WORK INSTRUCTIONS:
Set down the entries once more, exactly as given.

DATASET CONTENT:
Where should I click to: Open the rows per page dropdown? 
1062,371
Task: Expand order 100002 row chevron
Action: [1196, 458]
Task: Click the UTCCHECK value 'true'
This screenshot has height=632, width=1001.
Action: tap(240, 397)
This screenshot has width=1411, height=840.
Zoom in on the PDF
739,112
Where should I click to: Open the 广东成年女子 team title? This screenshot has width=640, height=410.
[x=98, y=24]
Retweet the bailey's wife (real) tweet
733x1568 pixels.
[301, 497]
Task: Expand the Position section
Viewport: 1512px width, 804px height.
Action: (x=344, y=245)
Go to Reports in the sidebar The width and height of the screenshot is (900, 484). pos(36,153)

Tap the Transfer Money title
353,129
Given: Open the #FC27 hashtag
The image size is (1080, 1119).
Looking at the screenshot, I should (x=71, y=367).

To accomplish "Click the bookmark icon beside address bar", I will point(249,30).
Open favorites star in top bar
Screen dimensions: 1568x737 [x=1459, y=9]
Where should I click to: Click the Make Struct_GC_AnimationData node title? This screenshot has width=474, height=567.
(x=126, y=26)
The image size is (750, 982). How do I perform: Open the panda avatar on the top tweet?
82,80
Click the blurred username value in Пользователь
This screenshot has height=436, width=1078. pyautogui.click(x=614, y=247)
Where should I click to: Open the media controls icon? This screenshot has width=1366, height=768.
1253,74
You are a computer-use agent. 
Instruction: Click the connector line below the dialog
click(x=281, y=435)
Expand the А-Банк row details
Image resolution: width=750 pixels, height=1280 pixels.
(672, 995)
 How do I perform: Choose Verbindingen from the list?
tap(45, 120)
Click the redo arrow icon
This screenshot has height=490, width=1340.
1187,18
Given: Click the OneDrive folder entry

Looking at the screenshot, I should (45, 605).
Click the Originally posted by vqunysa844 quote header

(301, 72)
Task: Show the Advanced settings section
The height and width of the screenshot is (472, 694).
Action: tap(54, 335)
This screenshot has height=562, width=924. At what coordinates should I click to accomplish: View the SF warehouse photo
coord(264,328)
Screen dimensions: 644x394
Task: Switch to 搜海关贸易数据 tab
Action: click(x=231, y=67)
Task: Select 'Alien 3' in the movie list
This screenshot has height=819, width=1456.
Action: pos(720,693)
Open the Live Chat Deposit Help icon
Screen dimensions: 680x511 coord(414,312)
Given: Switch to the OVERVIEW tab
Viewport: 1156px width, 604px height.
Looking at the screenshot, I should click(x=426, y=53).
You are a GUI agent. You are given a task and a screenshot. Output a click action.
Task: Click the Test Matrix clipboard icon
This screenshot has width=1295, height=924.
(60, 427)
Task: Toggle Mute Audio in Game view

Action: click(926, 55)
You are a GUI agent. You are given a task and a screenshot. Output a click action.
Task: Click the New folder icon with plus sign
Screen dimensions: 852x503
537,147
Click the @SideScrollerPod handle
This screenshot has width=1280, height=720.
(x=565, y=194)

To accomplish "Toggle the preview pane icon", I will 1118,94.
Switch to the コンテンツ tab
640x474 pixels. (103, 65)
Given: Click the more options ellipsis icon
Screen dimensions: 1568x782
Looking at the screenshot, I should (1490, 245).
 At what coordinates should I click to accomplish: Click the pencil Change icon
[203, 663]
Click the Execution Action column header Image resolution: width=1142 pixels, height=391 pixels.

RESPONSE FOR THIS EXERCISE:
Where should I click to: Open the rows per page dropdown? 
1062,371
Task: Expand order 100002 row chevron
Action: [1196, 458]
Task: Click the UTCCHECK value 'true'
This screenshot has height=632, width=1001.
Action: tap(240, 397)
This screenshot has width=1411, height=840.
Zoom in on the PDF
739,112
Where should I click to: Open the 广东成年女子 team title? This screenshot has width=640, height=410.
[x=98, y=24]
Retweet the bailey's wife (real) tweet
733x1568 pixels.
[301, 497]
Task: Expand the Position section
Viewport: 1512px width, 804px height.
Action: (x=344, y=245)
Go to Reports in the sidebar The width and height of the screenshot is (900, 484). pos(36,153)

Tap the Transfer Money title
353,129
Given: Open the #FC27 hashtag
The image size is (1080, 1119).
Looking at the screenshot, I should (x=71, y=367).

To accomplish "Click the bookmark icon beside address bar", I will point(249,30).
Open favorites star in top bar
Screen dimensions: 1568x737 [x=1459, y=9]
Where should I click to: Click the Make Struct_GC_AnimationData node title? This screenshot has width=474, height=567.
(x=126, y=26)
The image size is (750, 982). How do I perform: Open the panda avatar on the top tweet?
82,80
Click the blurred username value in Пользователь
This screenshot has height=436, width=1078. pyautogui.click(x=614, y=247)
Where should I click to: Open the media controls icon? This screenshot has width=1366, height=768.
1253,74
You are a computer-use agent. 
Instruction: Click the connector line below the dialog
click(x=281, y=435)
Expand the А-Банк row details
Image resolution: width=750 pixels, height=1280 pixels.
(672, 995)
 How do I perform: Choose Verbindingen from the list?
tap(45, 120)
Click the redo arrow icon
This screenshot has height=490, width=1340.
1187,18
Given: Click the OneDrive folder entry

Looking at the screenshot, I should (45, 605).
Click the Originally posted by vqunysa844 quote header

(301, 72)
Task: Show the Advanced settings section
The height and width of the screenshot is (472, 694).
Action: tap(54, 335)
This screenshot has height=562, width=924. At what coordinates should I click to accomplish: View the SF warehouse photo
coord(264,328)
Screen dimensions: 644x394
Task: Switch to 搜海关贸易数据 tab
Action: click(x=231, y=67)
Task: Select 'Alien 3' in the movie list
This screenshot has height=819, width=1456.
Action: pos(720,693)
Open the Live Chat Deposit Help icon
Screen dimensions: 680x511 coord(414,312)
Given: Switch to the OVERVIEW tab
Viewport: 1156px width, 604px height.
Looking at the screenshot, I should click(x=426, y=53).
You are a GUI agent. You are given a task and a screenshot. Output a click action.
Task: Click the Test Matrix clipboard icon
This screenshot has width=1295, height=924.
(60, 427)
Task: Toggle Mute Audio in Game view

Action: click(926, 55)
You are a GUI agent. You are given a task and a screenshot. Output a click action.
Task: Click the New folder icon with plus sign
Screen dimensions: 852x503
537,147
Click the @SideScrollerPod handle
This screenshot has width=1280, height=720.
(x=565, y=194)

To accomplish "Toggle the preview pane icon", I will 1118,94.
Switch to the コンテンツ tab
640x474 pixels. (103, 65)
Given: Click the more options ellipsis icon
Screen dimensions: 1568x782
Looking at the screenshot, I should (1490, 245).
 At what coordinates should I click to accomplish: Click the pencil Change icon
[203, 663]
Click the Execution Action column header Image resolution: width=1142 pixels, height=391 pixels.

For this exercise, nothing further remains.